How to Weep in Public (Three Rivers Press, 2016) is her memoir-in-essays from this period. The book is a useful primary-source document of her pre-Get On Your Knees voice: the prose is substantially the stand-up voice on the page, and the territory the book works — depression, the specific aesthetics of sadness, the genuine pleasures of staying in bed — is continuous with what the later theatrical work would develop at different scale.
Get On Your Knees (2019–Present)
The show began as workshopped material at Union Hall in Brooklyn across 2017 and 2018. The premise, stated plainly: Novak's essay about oral sex — specifically about the act of performing it, the social and aesthetic considerations involved, the cultural apparatus around it — extended into 90 minutes of sustained monologue.

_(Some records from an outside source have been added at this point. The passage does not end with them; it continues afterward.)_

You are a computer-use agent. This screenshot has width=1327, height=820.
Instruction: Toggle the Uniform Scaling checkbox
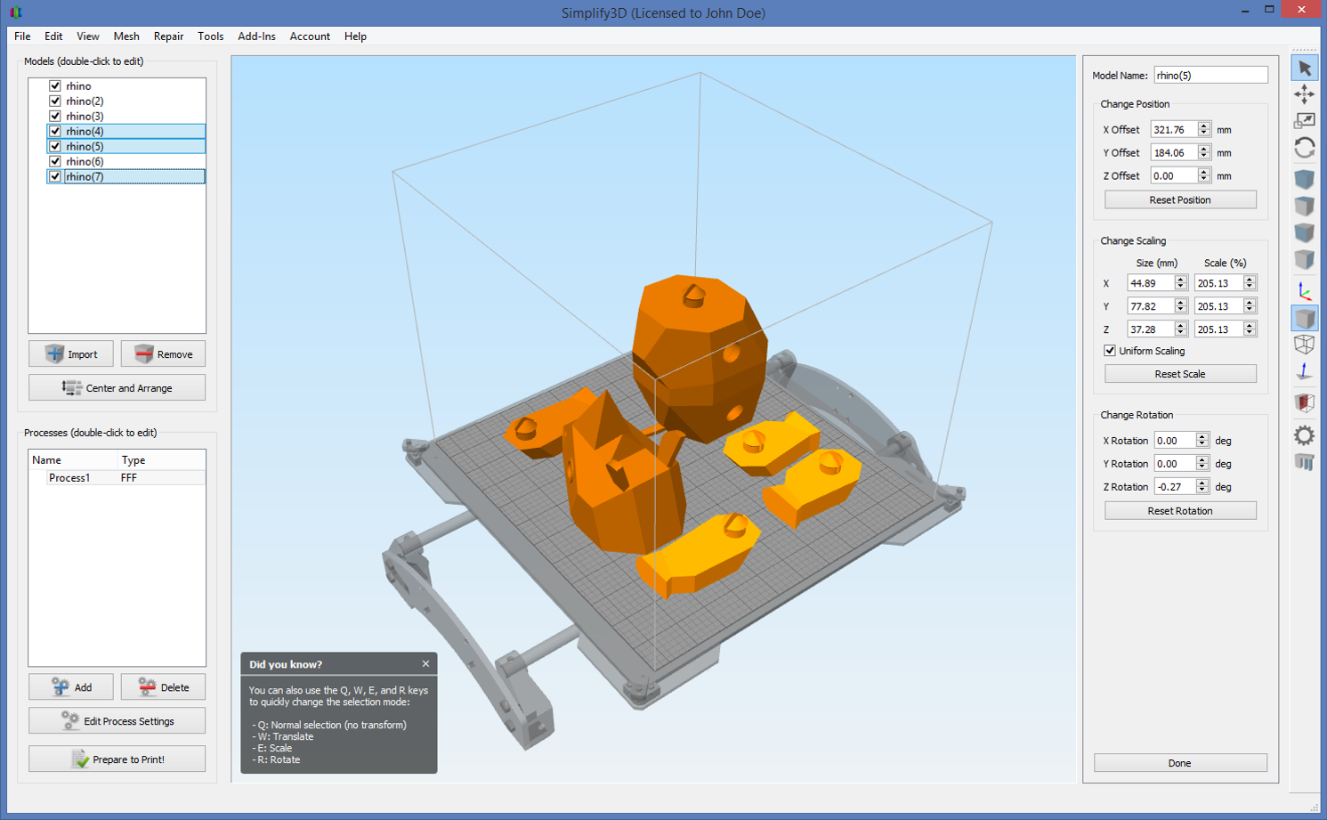click(x=1110, y=351)
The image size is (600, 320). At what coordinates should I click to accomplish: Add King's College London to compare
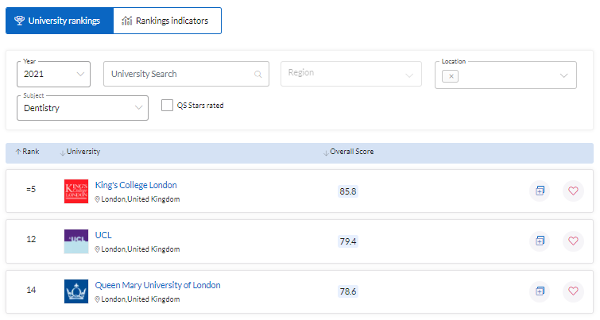click(x=540, y=191)
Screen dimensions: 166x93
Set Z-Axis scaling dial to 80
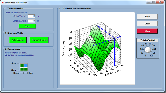point(155,49)
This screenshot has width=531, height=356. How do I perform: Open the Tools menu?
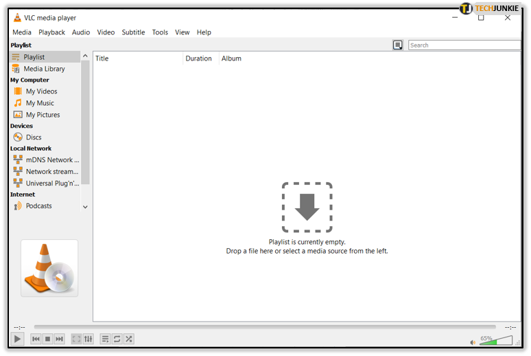click(x=160, y=32)
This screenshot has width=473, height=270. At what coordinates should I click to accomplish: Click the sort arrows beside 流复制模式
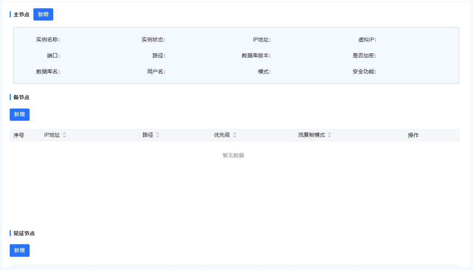(330, 135)
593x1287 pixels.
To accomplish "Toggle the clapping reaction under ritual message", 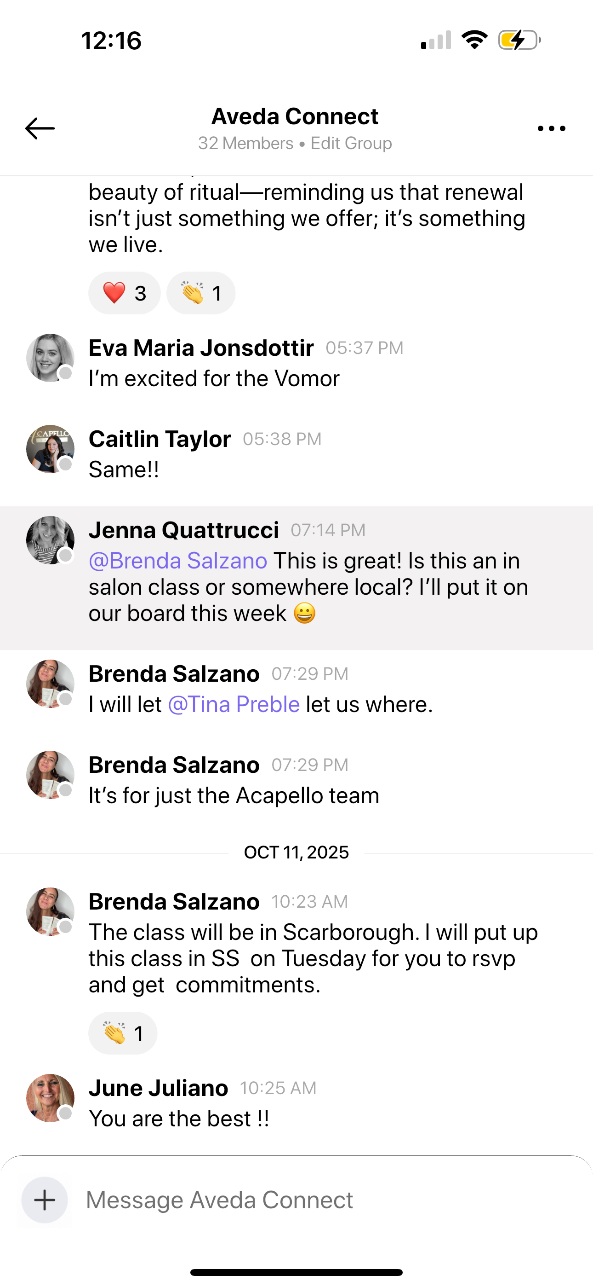I will tap(201, 293).
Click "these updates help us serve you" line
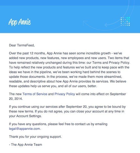Screen dimensions: 140x153 point(33,86)
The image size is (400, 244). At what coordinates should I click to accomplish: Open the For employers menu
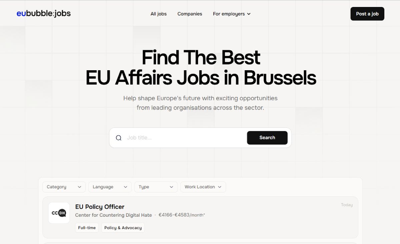(232, 14)
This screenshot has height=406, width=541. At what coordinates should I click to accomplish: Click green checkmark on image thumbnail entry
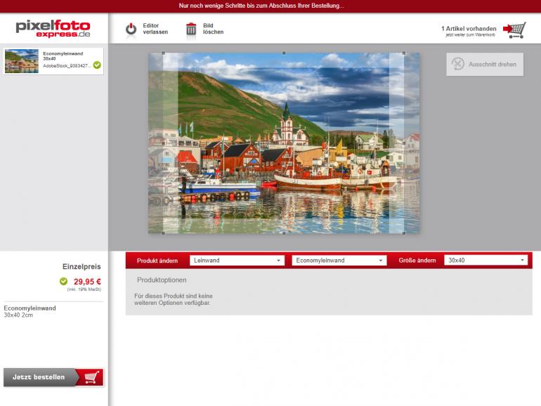coord(97,65)
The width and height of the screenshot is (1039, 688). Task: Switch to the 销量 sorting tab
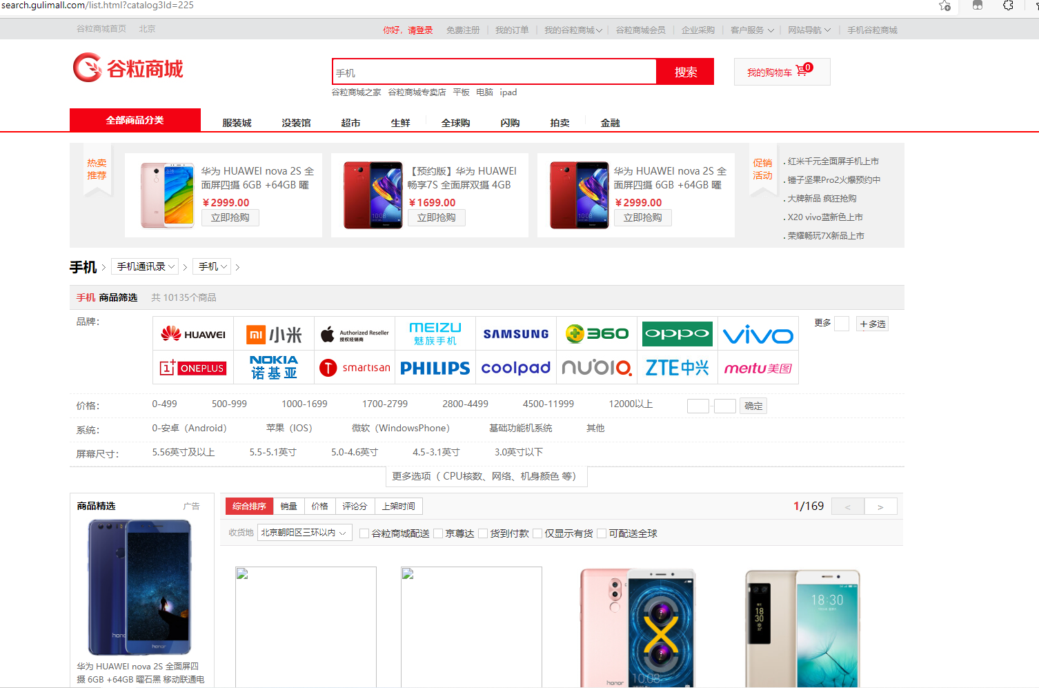(288, 506)
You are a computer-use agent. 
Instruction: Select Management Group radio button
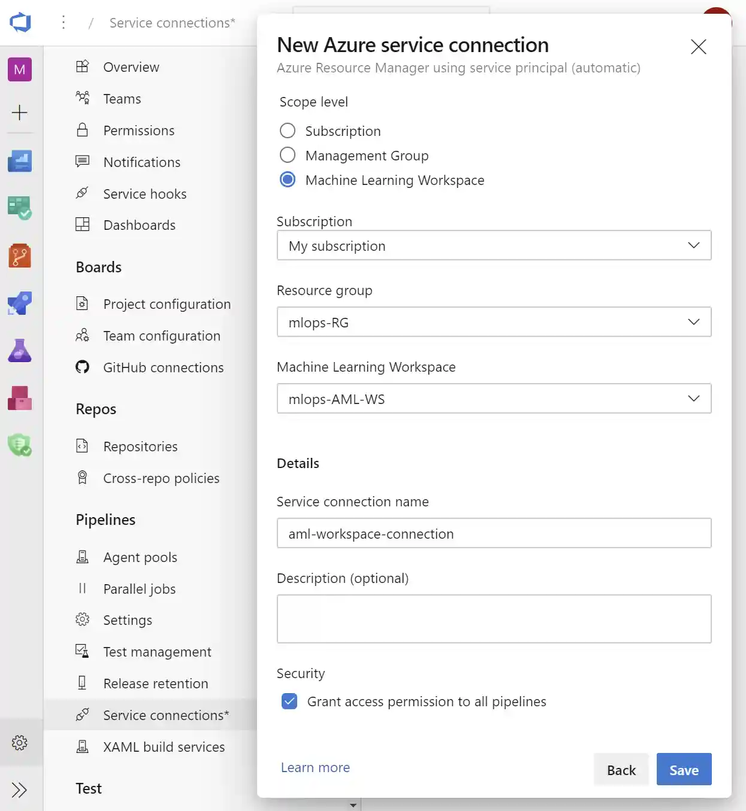pyautogui.click(x=288, y=155)
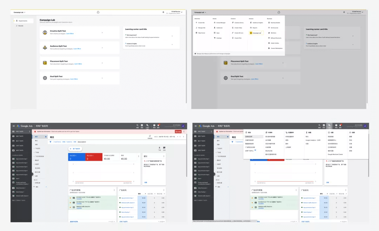Open Help Center in the Advertise column

coord(200,33)
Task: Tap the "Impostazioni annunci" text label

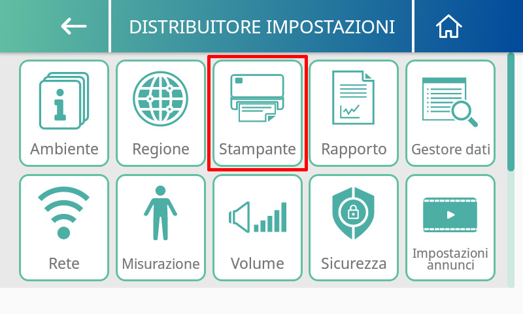Action: pyautogui.click(x=450, y=258)
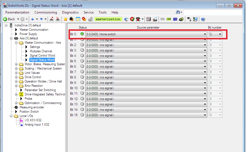The height and width of the screenshot is (152, 246).
Task: Open the I/O X31/X32 tree item
Action: [33, 120]

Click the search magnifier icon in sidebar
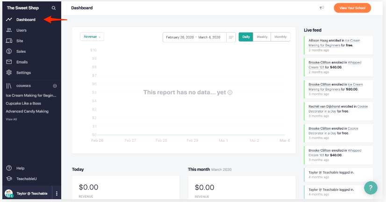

The show's formal achievement is that the single-subject premise genuinely sustains 98 minutes of stand-up. Most one-subject comedy hours are actually themed collections with a unifying premise (see our how to write a Fringe hour guide for the distinction). Get On Your Knees is genuinely about its one subject for its full runtime. The material does not digress. The digressions are themselves about the subject at higher levels of abstraction. The commitment is total.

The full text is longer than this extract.